**ABOUT THIS EXERCISE:**
Produce a faithful copy of every record below, without the pictures.

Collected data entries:
────────────────────
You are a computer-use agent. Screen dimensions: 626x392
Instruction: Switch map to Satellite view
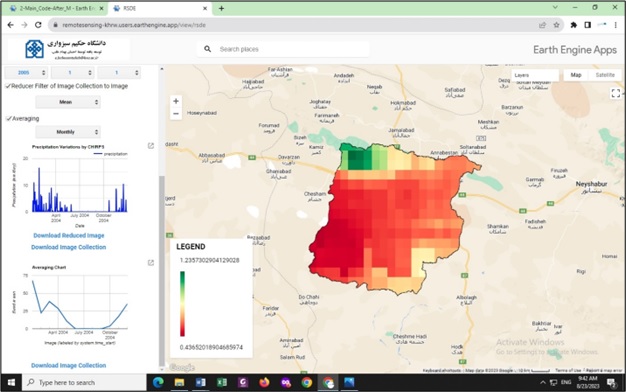[x=605, y=75]
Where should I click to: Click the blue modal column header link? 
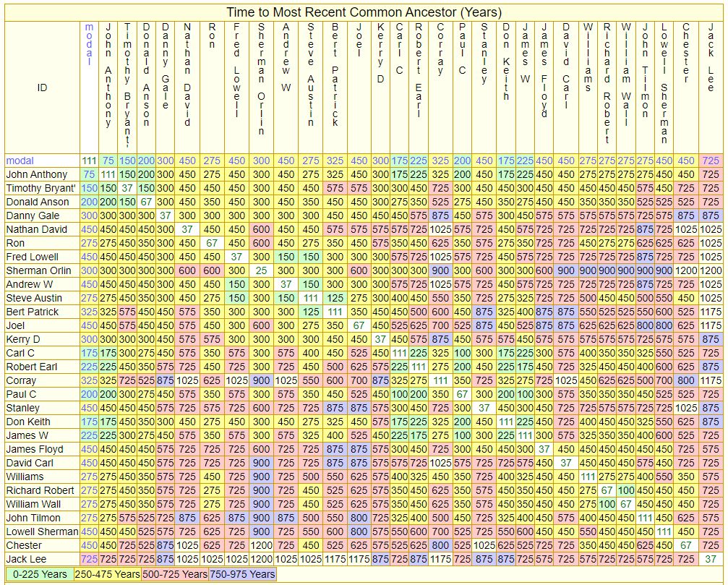point(89,45)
────────────────────
**OUTPUT:**
You are a computer-use agent. Screen dimensions: 626x392
Instruction: Switch map to Satellite view
[x=605, y=75]
Where should I click to: Click the blue modal column header link? 
point(89,45)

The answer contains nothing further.